◆ 記事:
|---|
展示は時系列でまとめられ、古くは18世紀のメンズライクな女性用のスーツから、ベルサーチやアレキサンダー・マックイーンなど現代の作品まで約100点が並べられています。中には男装の麗人として知られた女優マレーネ・ディートリッヒの衣装や、ゲイであることが知られるアンディ・ウォーホルが着用したスーツなど有名人の私物があるのも見どころです。
ほか、性差別反対やエイズ撲滅運動などのためにつくられたTシャツなどもありました。アメリカはもとより、世界各地で同性婚の是非が話題になっている昨今、アートや映画界、そしてファッション業界ではゲイが多数派。彼らの繊細かつ豊かなイマジネーションこそが、服飾をより楽しく、クリエイティブなものにしていることは間違いないと思います。
展覧会の最後には現CFDA(アメリカファッション協議会)のCEOであるスティーブン・コーブが昨年パートナーであるジェイ・インクペンと結婚したときのスーツ(ラグ&ボーンとJ .クルー)も展示されていました。個人的な意見ではありますが、表現の自由とは、それを生み出す人権やライフスタイルの自由も保障されることによって成立する、と考えます。
|---|
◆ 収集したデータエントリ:
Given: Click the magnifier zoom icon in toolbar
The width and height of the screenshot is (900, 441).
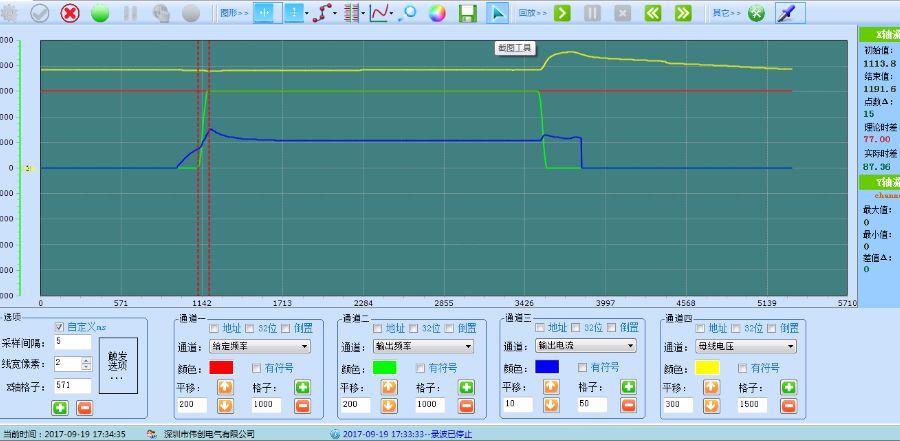Looking at the screenshot, I should (x=408, y=13).
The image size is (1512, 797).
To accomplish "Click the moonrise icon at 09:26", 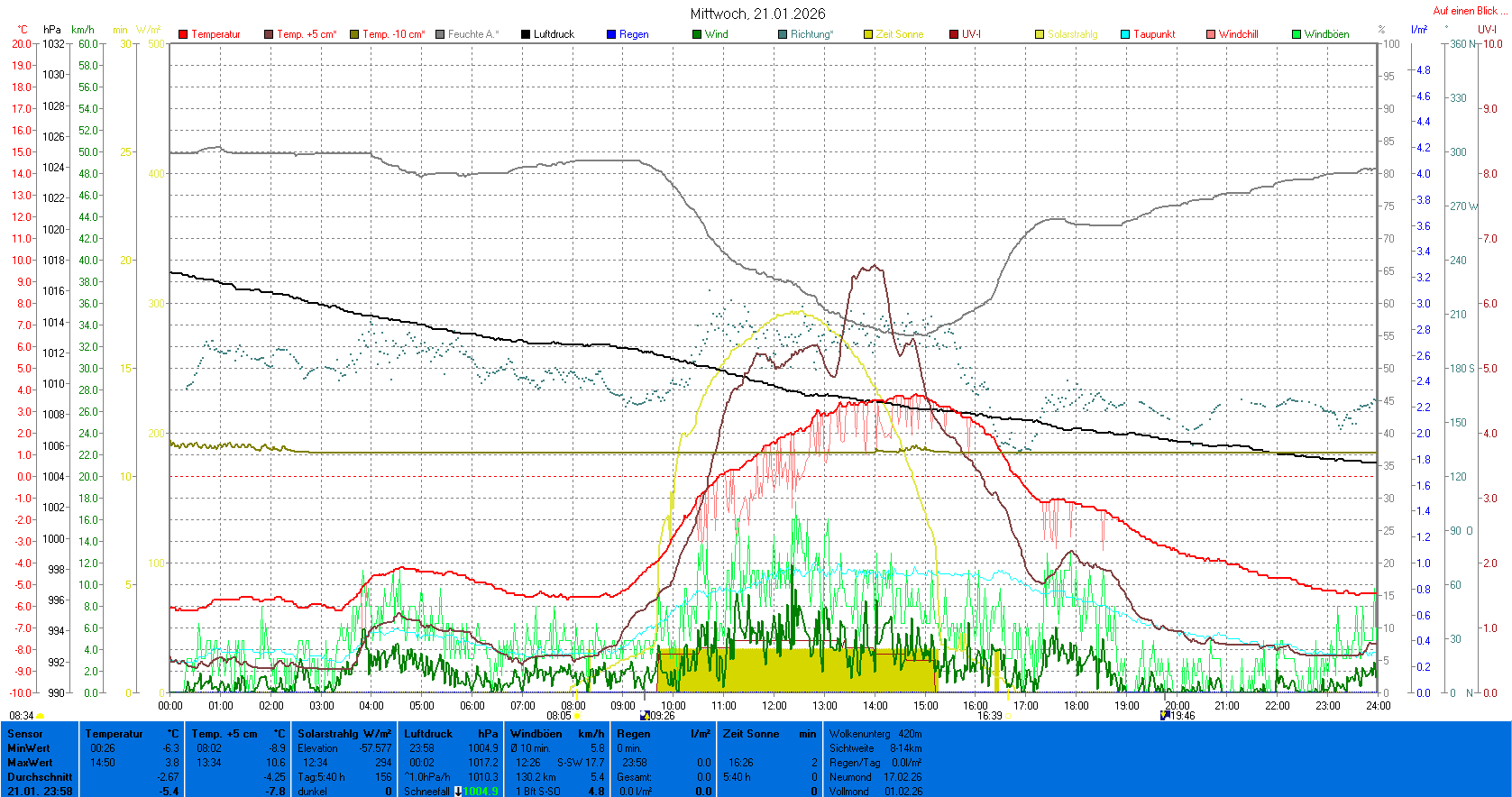I will coord(645,716).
|---|
◆ 取り組む課題:
A – 記事によると、展示されている作品はおよそ何点ですか。
B – 記事の一部を「展覧会の最後には現CFDA(アメリカファ」を含む語句から書き写し始め、「よって成立する、と考えます。」の直後で止めてください。一字一句違えずに再現すること。

◆ 解答:
A – 約100点です。

B –
展覧会の最後には現CFDA(アメリカファッション協議会)のCEOであるスティーブン・コーブが昨年パートナーであるジェイ・インクペンと結婚したときのスーツ(ラグ&ボーンとJ .クルー)も展示されていました。個人的な意見ではありますが、表現の自由とは、それを生み出す人権やライフスタイルの自由も保障されることによって成立する、と考えます。